YOUR INSTRUCTIONS =
Return each record exactly as it appears, so that nothing is dropped or altered.
========================================================================
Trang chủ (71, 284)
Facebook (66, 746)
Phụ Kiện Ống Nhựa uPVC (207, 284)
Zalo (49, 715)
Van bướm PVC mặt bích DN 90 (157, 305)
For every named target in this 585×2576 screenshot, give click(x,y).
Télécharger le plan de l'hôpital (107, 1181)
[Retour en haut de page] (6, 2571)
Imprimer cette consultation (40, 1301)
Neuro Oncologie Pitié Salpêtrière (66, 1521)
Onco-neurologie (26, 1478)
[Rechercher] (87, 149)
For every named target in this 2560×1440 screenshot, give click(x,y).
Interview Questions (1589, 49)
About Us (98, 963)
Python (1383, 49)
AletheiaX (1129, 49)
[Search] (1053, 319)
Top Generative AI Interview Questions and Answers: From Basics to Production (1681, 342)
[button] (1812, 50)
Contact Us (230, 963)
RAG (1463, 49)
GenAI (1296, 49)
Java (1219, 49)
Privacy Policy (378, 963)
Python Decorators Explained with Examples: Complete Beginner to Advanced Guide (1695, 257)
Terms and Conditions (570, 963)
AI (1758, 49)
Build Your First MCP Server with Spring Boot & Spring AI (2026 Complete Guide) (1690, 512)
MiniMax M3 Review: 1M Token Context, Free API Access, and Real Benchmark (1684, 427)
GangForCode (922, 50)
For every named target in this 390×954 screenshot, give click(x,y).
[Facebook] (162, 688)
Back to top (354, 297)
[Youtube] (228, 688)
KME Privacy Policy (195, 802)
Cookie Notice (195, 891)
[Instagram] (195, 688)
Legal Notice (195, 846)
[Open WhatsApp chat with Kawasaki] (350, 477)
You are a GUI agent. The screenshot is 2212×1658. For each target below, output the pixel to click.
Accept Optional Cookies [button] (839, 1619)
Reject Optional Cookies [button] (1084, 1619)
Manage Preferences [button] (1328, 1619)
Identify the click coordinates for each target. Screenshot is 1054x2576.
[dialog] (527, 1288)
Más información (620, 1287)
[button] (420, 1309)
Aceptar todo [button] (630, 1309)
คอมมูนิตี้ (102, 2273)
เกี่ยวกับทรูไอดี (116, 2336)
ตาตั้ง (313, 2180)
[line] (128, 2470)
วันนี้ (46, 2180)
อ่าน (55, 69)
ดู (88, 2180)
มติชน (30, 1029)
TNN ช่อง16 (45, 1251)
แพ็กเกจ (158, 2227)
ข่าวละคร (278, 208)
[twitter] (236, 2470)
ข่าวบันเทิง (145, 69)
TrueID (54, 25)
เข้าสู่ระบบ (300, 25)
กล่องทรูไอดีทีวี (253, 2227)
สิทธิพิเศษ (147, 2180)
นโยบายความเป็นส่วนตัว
========================================================================
EXERCISE ANSWER =
Trang chủ (71, 284)
Facebook (66, 746)
Phụ Kiện Ống Nhựa uPVC (207, 284)
Zalo (49, 715)
Van bướm PVC mặt bích DN 90 (157, 305)
For every named target in this 585×2576 screenshot, give click(x,y).
Télécharger le plan de l'hôpital (107, 1181)
[Retour en haut de page] (6, 2571)
Imprimer cette consultation (40, 1301)
Neuro Oncologie Pitié Salpêtrière (66, 1521)
Onco-neurologie (26, 1478)
[Rechercher] (87, 149)
For every named target in this 2560×1440 screenshot, give click(x,y).
Interview Questions (1589, 49)
About Us (98, 963)
Python (1383, 49)
AletheiaX (1129, 49)
[Search] (1053, 319)
Top Generative AI Interview Questions and Answers: From Basics to Production (1681, 342)
[button] (1812, 50)
Contact Us (230, 963)
RAG (1463, 49)
GenAI (1296, 49)
Java (1219, 49)
Privacy Policy (378, 963)
Python Decorators Explained with Examples: Complete Beginner to Advanced Guide (1695, 257)
Terms and Conditions (570, 963)
AI (1758, 49)
Build Your First MCP Server with Spring Boot & Spring AI (2026 Complete Guide) (1690, 512)
MiniMax M3 Review: 1M Token Context, Free API Access, and Real Benchmark (1684, 427)
GangForCode (922, 50)
For every named target in this 390×954 screenshot, give click(x,y).
[Facebook] (162, 688)
Back to top (354, 297)
[Youtube] (228, 688)
KME Privacy Policy (195, 802)
Cookie Notice (195, 891)
[Instagram] (195, 688)
Legal Notice (195, 846)
[Open WhatsApp chat with Kawasaki] (350, 477)
You are a GUI agent. The screenshot is 2212×1658. For each target below, output the pixel to click.
Accept Optional Cookies [button] (839, 1619)
Reject Optional Cookies [button] (1084, 1619)
Manage Preferences [button] (1328, 1619)
Identify the click coordinates for each target. Screenshot is 1054x2576.
[dialog] (527, 1288)
Más información (620, 1287)
[button] (420, 1309)
Aceptar todo [button] (630, 1309)
คอมมูนิตี้ (102, 2273)
เกี่ยวกับทรูไอดี (116, 2336)
ตาตั้ง (313, 2180)
[line] (128, 2470)
วันนี้ (46, 2180)
อ่าน (55, 69)
ดู (88, 2180)
มติชน (30, 1029)
TNN ช่อง16 (45, 1251)
แพ็กเกจ (158, 2227)
ข่าวละคร (278, 208)
[twitter] (236, 2470)
ข่าวบันเทิง (145, 69)
TrueID (54, 25)
เข้าสู่ระบบ (300, 25)
กล่องทรูไอดีทีวี (253, 2227)
สิทธิพิเศษ (147, 2180)
นโยบายความเป็นส่วนตัว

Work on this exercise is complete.